## Extrait à lire
La mise en place de cette commission n'est donc pas imposée, l'initiative en revient au Conseil général du département d'implantation, à savoir, dans notre cas, le département de l'Isère.
- Nomination et composition
Le président et les membres de la commission sont désignés par le président du Conseil général, soit pour l'Isère: M. Alain Carignon. La commission est composée d'élus (maires, conseillers généraux, parlementaires). Par ailleurs, la possibilité de participer à cette commission est offerte aux représentants des unions locales des principales organisations syndicales, des milieux industriels et agricoles, et des associations agréées de protection de l'environnement. Dans certains cas des personnalités, notamment des universitaires, sont également nommées pour en faire partie.
- Mission de la commission
La mission de la commission est à la fois une mission d'information et une mission de suivi de l'impact des grands équipements.
Participation de Genève
Dès que le président du gouvernement genevois a eu connaissance de la possibilité pour Genève de désigner un expert pour participer à cette commission, soit le 11 juillet 1994, date de réception de la lettre de M. Balladur, il a immédiatement pris tous les contacts nécessaires pour que l'Etat de Genève soit représenté à la séance suivante de la commission qui était fixée huit jours plus tard, le 19 juillet 1994.
C'est ainsi qu'il a délégué M. Jean-Claude Landry, écotoxicologue cantonal et membre de la direction générale de l'Environnement, en tant qu'expert représentant l'Etat de Genève.
Lors de cette séance de la Commission locale d'information de Creys-Malville, présidée par M. Gérard Dezempte, du Conseil général de l'Isère, les principaux sujets traités ont été ceux ayant trait au décret d'autorisation de création, au programme d'acquisition des connaissances et au programme prévisionnel de démarrage. Une documentation relative à ces sujets a été remise aux participants.
Cette réunion a permis à M. Landry de rencontrer M. André Lacroix, directeur de la centrale, et d'établir un contact avec lui. Des entretiens ont eu lieu ultérieurement par téléphone en fonction des événements concernant ce dossier.
D. Le redémarrage
I. A quel stade en est-on du programme prévisionnel de redémarrage?
Creys-Malville a donc redémarré le 4 août dernier.
1. Les étapes prévisionnelles du redémarrage
Le programme prévisionnel de démarrage se répartit sur vingt et une semaines. Un arrêt est programmé à l'issue de ces vingt et une semaines.
La 2e semaine, des essais physiques à une puissance inférieure à 3% sont réalisés.
La 3e semaine, il est pratiqué un test de la pureté du sodium avec une montée en puissance jusqu'à 15%.
La 7e semaine, il est procédé à un couplage thermohydraulique du réacteur avec les turbines de production d'électricité.
De la 7e à la 9e semaine la montée en puissance jusqu'à 50% se fait en quatre paliers successifs.
Dès la 14e semaine, il est prévu un passage - en trois paliers - au palier d'endurance à puissance limitée (80%).
Lors de la dernière phase, soit les 20e et 21e semaines, le passage à la puissance de 100% se fera en deux paliers.

## Données enregistrées

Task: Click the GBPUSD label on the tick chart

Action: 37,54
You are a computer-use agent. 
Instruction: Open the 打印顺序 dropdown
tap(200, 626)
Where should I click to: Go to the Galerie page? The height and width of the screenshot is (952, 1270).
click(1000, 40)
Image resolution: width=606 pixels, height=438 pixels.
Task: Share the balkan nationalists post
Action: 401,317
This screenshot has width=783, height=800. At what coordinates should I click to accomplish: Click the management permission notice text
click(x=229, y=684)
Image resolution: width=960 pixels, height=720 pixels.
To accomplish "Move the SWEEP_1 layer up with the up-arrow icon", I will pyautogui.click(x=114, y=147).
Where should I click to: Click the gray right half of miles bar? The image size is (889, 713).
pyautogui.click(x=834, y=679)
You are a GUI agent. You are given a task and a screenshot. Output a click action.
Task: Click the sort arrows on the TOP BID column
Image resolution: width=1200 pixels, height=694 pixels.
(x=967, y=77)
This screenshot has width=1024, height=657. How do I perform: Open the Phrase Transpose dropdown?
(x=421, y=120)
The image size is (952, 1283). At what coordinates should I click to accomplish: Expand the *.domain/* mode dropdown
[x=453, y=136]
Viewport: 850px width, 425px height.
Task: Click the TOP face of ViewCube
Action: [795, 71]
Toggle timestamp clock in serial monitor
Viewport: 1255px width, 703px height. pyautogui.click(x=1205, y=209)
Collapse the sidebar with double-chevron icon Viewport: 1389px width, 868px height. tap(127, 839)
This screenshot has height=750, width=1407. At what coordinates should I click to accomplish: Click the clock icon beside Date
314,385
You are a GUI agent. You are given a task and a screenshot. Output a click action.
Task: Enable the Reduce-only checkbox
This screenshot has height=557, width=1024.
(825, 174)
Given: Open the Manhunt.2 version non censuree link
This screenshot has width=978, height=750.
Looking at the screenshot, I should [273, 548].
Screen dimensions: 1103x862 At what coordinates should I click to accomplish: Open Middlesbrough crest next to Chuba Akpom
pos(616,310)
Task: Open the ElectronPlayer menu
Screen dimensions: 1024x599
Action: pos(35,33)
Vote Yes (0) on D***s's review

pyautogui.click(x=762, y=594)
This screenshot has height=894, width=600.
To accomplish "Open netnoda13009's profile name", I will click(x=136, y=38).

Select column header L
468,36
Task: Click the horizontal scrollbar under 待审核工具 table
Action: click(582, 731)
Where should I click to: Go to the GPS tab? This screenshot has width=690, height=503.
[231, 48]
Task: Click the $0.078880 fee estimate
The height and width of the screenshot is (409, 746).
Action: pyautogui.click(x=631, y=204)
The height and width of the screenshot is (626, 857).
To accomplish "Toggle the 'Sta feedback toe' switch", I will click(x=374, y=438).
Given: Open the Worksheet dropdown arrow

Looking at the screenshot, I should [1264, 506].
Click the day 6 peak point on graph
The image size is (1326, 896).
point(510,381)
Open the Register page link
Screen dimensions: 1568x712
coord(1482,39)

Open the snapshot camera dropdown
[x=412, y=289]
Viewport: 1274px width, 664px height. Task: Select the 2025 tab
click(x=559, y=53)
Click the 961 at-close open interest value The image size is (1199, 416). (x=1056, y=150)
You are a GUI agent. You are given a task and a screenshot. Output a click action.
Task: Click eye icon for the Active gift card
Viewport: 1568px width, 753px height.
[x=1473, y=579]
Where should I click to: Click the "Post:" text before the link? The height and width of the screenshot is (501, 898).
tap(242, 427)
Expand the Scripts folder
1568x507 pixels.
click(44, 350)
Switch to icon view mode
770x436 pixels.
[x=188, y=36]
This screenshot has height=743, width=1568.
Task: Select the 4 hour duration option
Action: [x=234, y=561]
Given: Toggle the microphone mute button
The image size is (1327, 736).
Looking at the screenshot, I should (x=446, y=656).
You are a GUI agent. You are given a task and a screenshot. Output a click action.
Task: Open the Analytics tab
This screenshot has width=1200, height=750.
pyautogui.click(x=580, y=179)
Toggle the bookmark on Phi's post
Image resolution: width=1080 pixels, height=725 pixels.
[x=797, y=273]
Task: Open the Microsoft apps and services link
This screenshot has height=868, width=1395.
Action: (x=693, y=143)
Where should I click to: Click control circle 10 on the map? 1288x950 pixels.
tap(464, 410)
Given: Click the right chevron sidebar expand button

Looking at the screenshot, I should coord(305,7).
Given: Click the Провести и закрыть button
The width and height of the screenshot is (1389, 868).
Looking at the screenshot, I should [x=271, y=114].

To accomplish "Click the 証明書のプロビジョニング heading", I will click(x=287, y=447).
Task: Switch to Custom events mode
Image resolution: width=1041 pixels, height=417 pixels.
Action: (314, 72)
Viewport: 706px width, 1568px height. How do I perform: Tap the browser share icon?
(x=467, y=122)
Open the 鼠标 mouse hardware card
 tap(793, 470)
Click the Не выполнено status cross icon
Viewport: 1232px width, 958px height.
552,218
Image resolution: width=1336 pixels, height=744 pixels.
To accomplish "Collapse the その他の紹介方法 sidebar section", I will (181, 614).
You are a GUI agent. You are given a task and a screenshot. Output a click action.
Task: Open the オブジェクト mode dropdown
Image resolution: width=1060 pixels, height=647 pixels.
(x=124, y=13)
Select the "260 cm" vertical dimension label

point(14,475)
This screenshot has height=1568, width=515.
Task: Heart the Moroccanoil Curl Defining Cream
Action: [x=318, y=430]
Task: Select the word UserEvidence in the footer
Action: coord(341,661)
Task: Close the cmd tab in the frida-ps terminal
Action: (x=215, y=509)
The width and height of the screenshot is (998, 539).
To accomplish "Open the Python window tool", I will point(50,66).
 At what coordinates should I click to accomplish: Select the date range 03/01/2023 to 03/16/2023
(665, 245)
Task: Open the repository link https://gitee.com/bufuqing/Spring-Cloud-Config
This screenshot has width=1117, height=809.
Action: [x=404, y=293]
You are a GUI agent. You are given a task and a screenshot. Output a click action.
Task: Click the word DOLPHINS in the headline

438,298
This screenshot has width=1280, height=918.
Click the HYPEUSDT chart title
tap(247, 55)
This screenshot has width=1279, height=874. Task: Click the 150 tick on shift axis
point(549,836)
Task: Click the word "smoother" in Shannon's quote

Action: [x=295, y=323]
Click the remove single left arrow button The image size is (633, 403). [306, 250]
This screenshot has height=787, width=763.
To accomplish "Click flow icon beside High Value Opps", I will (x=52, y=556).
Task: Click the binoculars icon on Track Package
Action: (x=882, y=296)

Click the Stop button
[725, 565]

## Le problème
Retapez à l'identique le passage de l'extrait sur la centrale de Creys-Malville qui commence par « Participation de Genève » et se poursuit jusqu'à « l'Etat de Genève. » inclus.

## Réponse attendue
Participation de Genève
Dès que le président du gouvernement genevois a eu connaissance de la possibilité pour Genève de désigner un expert pour participer à cette commission, soit le 11 juillet 1994, date de réception de la lettre de M. Balladur, il a immédiatement pris tous les contacts nécessaires pour que l'Etat de Genève soit représenté à la séance suivante de la commission qui était fixée huit jours plus tard, le 19 juillet 1994.
C'est ainsi qu'il a délégué M. Jean-Claude Landry, écotoxicologue cantonal et membre de la direction générale de l'Environnement, en tant qu'expert représentant l'Etat de Genève.